── EXTRACTED INFORMATION

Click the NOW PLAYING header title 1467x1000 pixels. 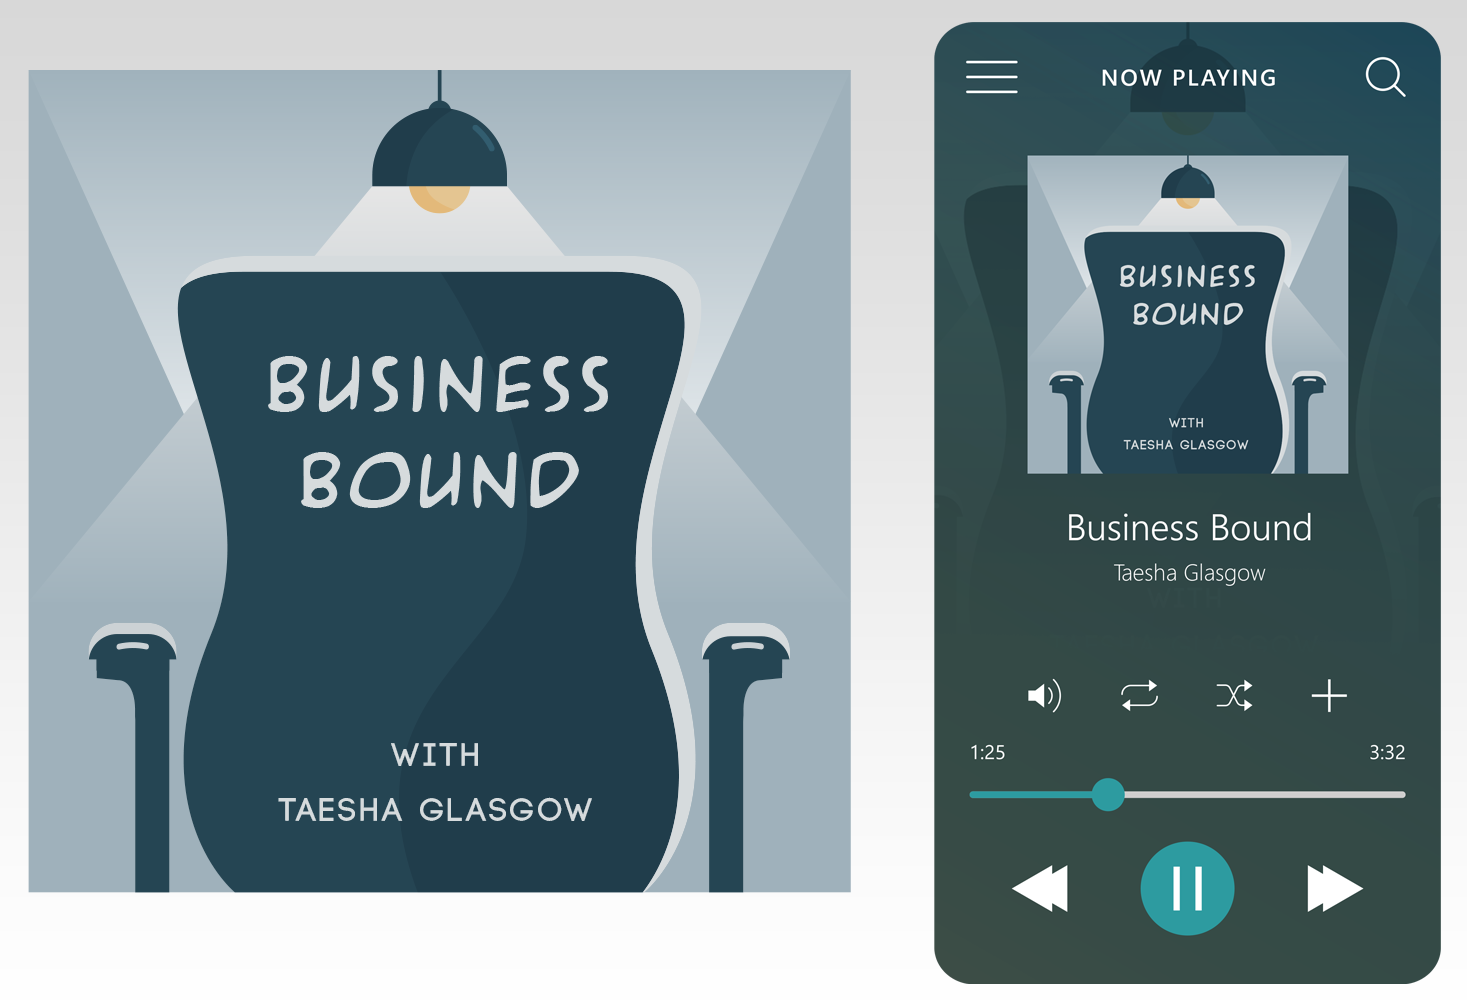point(1189,78)
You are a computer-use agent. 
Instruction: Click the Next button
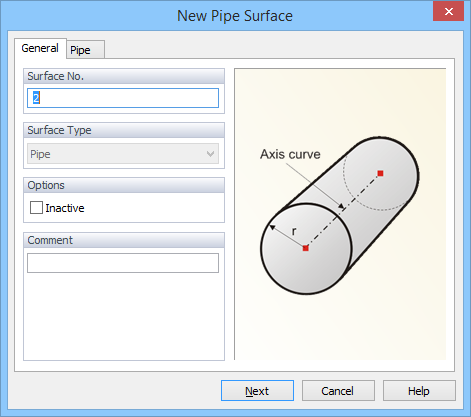click(x=257, y=391)
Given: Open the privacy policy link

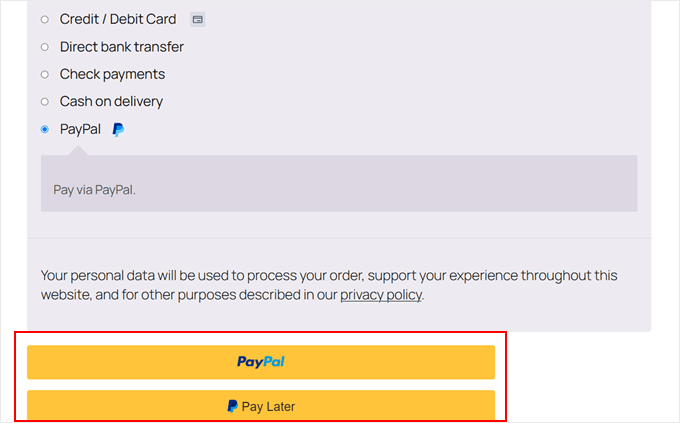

────

● **EXERCISE AIM**
Please copy the lines above, starting at the one that holds "Instruction: Click the Next button" and stopping after the last line, exactly as they appear and minus the pictures.

● **RESULT OF THE TASK**
Instruction: Click the Next button
click(x=257, y=391)
Given: Open the privacy policy link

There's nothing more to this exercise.